==== Data to examine ====

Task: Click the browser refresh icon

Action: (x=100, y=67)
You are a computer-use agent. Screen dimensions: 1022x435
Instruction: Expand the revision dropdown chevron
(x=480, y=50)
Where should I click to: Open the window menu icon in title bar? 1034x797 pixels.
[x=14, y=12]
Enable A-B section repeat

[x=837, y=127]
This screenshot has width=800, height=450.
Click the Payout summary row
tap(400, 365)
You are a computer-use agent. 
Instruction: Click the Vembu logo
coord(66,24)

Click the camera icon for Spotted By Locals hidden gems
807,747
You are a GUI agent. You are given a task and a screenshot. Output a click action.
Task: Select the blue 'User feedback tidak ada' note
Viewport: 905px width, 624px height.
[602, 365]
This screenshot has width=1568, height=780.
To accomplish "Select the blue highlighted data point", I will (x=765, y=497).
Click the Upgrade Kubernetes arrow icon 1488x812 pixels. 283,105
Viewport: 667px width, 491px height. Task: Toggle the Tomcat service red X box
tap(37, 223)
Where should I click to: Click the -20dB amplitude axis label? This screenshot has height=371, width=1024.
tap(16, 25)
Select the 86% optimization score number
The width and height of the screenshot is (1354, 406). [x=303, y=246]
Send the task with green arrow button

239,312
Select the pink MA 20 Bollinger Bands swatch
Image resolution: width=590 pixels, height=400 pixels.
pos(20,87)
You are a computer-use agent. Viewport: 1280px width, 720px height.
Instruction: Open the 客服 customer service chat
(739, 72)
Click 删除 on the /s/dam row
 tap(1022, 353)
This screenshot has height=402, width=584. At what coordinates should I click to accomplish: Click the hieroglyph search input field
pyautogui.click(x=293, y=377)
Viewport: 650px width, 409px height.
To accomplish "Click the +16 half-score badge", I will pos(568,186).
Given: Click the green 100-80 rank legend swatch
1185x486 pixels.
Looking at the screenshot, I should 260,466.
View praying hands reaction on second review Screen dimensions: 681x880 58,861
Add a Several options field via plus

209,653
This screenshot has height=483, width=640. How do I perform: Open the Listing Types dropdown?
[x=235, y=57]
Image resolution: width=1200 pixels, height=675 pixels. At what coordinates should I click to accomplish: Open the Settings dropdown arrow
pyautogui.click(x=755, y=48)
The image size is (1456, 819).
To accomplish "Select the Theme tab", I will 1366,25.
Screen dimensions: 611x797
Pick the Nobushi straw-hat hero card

====

■ What the exercise asks ■
Please reproduce the closing stretch of the records, from the line with "Task: Select the" through the last line, exactly as it stands.

■ Result of the task ■
Task: Select the blue 'User feedback tidak ada' note
Viewport: 905px width, 624px height.
[602, 365]
This screenshot has width=1568, height=780.
To accomplish "Select the blue highlighted data point", I will (x=765, y=497).
Click the Upgrade Kubernetes arrow icon 1488x812 pixels. 283,105
Viewport: 667px width, 491px height. Task: Toggle the Tomcat service red X box
tap(37, 223)
Where should I click to: Click the -20dB amplitude axis label? This screenshot has height=371, width=1024.
tap(16, 25)
Select the 86% optimization score number
The width and height of the screenshot is (1354, 406). [x=303, y=246]
Send the task with green arrow button

239,312
Select the pink MA 20 Bollinger Bands swatch
Image resolution: width=590 pixels, height=400 pixels.
pos(20,87)
You are a computer-use agent. Viewport: 1280px width, 720px height.
Instruction: Open the 客服 customer service chat
(739, 72)
Click 删除 on the /s/dam row
 tap(1022, 353)
This screenshot has height=402, width=584. At what coordinates should I click to accomplish: Click the hieroglyph search input field
pyautogui.click(x=293, y=377)
Viewport: 650px width, 409px height.
To accomplish "Click the +16 half-score badge", I will pos(568,186).
Given: Click the green 100-80 rank legend swatch
1185x486 pixels.
Looking at the screenshot, I should 260,466.
View praying hands reaction on second review Screen dimensions: 681x880 58,861
Add a Several options field via plus

209,653
This screenshot has height=483, width=640. How do I perform: Open the Listing Types dropdown?
[x=235, y=57]
Image resolution: width=1200 pixels, height=675 pixels. At what coordinates should I click to accomplish: Open the Settings dropdown arrow
pyautogui.click(x=755, y=48)
The image size is (1456, 819).
To accomplish "Select the Theme tab", I will 1366,25.
Screen dimensions: 611x797
Pick the Nobushi straw-hat hero card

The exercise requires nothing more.